(Records from a pointing dataset)

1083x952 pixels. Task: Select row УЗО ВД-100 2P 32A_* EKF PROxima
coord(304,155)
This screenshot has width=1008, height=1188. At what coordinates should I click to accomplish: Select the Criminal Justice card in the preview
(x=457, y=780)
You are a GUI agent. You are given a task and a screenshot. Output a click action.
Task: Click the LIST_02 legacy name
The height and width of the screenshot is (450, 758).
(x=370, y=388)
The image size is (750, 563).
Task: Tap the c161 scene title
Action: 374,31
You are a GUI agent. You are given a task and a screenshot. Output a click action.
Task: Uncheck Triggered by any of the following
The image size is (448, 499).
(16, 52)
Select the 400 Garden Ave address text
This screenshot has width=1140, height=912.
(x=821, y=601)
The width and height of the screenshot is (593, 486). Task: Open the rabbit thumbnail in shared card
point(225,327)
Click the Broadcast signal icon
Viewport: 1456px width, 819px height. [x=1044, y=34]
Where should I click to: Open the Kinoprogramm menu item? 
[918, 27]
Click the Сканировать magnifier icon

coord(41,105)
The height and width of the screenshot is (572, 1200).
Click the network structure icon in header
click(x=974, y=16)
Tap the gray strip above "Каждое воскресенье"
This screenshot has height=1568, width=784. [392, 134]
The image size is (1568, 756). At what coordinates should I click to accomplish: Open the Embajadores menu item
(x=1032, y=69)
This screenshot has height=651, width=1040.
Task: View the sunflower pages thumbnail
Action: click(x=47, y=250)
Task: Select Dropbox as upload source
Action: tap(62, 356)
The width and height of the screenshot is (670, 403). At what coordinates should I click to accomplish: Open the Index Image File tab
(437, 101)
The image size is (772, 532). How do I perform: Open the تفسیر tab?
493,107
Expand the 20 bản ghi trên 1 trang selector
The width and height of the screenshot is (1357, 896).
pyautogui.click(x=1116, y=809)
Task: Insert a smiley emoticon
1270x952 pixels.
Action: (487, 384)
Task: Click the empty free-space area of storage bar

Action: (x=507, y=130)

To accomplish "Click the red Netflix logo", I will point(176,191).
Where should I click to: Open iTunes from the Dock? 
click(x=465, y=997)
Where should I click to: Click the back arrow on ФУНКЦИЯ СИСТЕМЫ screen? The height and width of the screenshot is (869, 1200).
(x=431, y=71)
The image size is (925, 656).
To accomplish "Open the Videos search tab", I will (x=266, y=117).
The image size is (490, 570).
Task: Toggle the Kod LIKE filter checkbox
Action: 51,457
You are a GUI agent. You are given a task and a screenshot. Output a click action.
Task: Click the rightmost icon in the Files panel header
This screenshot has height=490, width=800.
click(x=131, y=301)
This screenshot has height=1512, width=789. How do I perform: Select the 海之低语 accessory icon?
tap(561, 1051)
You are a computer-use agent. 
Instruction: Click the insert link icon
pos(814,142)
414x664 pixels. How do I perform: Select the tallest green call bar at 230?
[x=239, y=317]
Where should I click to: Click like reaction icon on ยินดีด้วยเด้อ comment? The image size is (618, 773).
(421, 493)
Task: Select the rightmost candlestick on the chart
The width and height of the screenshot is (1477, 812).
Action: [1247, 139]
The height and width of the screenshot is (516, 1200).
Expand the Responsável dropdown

» PROBLEM REQUIREMENTS:
Copy all of the data above line for line, without changing a single character.

» THE OUTPUT:
1083x952 pixels. Task: Select row УЗО ВД-100 2P 32A_* EKF PROxima
coord(304,155)
This screenshot has width=1008, height=1188. At what coordinates should I click to accomplish: Select the Criminal Justice card in the preview
(x=457, y=780)
You are a GUI agent. You are given a task and a screenshot. Output a click action.
Task: Click the LIST_02 legacy name
The height and width of the screenshot is (450, 758).
(x=370, y=388)
The image size is (750, 563).
Task: Tap the c161 scene title
Action: 374,31
You are a GUI agent. You are given a task and a screenshot. Output a click action.
Task: Uncheck Triggered by any of the following
The image size is (448, 499).
(16, 52)
Select the 400 Garden Ave address text
This screenshot has width=1140, height=912.
(x=821, y=601)
The width and height of the screenshot is (593, 486). Task: Open the rabbit thumbnail in shared card
point(225,327)
Click the Broadcast signal icon
Viewport: 1456px width, 819px height. [x=1044, y=34]
Where should I click to: Open the Kinoprogramm menu item? 
[918, 27]
Click the Сканировать magnifier icon

coord(41,105)
The height and width of the screenshot is (572, 1200).
Click the network structure icon in header
click(x=974, y=16)
Tap the gray strip above "Каждое воскресенье"
This screenshot has height=1568, width=784. [392, 134]
The image size is (1568, 756). At what coordinates should I click to accomplish: Open the Embajadores menu item
(x=1032, y=69)
This screenshot has height=651, width=1040.
Task: View the sunflower pages thumbnail
Action: click(x=47, y=250)
Task: Select Dropbox as upload source
Action: tap(62, 356)
The width and height of the screenshot is (670, 403). At what coordinates should I click to accomplish: Open the Index Image File tab
(437, 101)
The image size is (772, 532). How do I perform: Open the تفسیر tab?
493,107
Expand the 20 bản ghi trên 1 trang selector
The width and height of the screenshot is (1357, 896).
pyautogui.click(x=1116, y=809)
Task: Insert a smiley emoticon
1270x952 pixels.
Action: (487, 384)
Task: Click the empty free-space area of storage bar

Action: (x=507, y=130)

To accomplish "Click the red Netflix logo", I will point(176,191).
Where should I click to: Open iTunes from the Dock? 
click(x=465, y=997)
Where should I click to: Click the back arrow on ФУНКЦИЯ СИСТЕМЫ screen? The height and width of the screenshot is (869, 1200).
(x=431, y=71)
The image size is (925, 656).
To accomplish "Open the Videos search tab", I will (x=266, y=117).
The image size is (490, 570).
Task: Toggle the Kod LIKE filter checkbox
Action: 51,457
You are a GUI agent. You are given a task and a screenshot. Output a click action.
Task: Click the rightmost icon in the Files panel header
This screenshot has height=490, width=800.
click(x=131, y=301)
This screenshot has height=1512, width=789. How do I perform: Select the 海之低语 accessory icon?
tap(561, 1051)
You are a computer-use agent. 
Instruction: Click the insert link icon
pos(814,142)
414x664 pixels. How do I perform: Select the tallest green call bar at 230?
[x=239, y=317]
Where should I click to: Click like reaction icon on ยินดีด้วยเด้อ comment? The image size is (618, 773).
(421, 493)
Task: Select the rightmost candlestick on the chart
The width and height of the screenshot is (1477, 812).
Action: [1247, 139]
The height and width of the screenshot is (516, 1200).
Expand the Responsável dropdown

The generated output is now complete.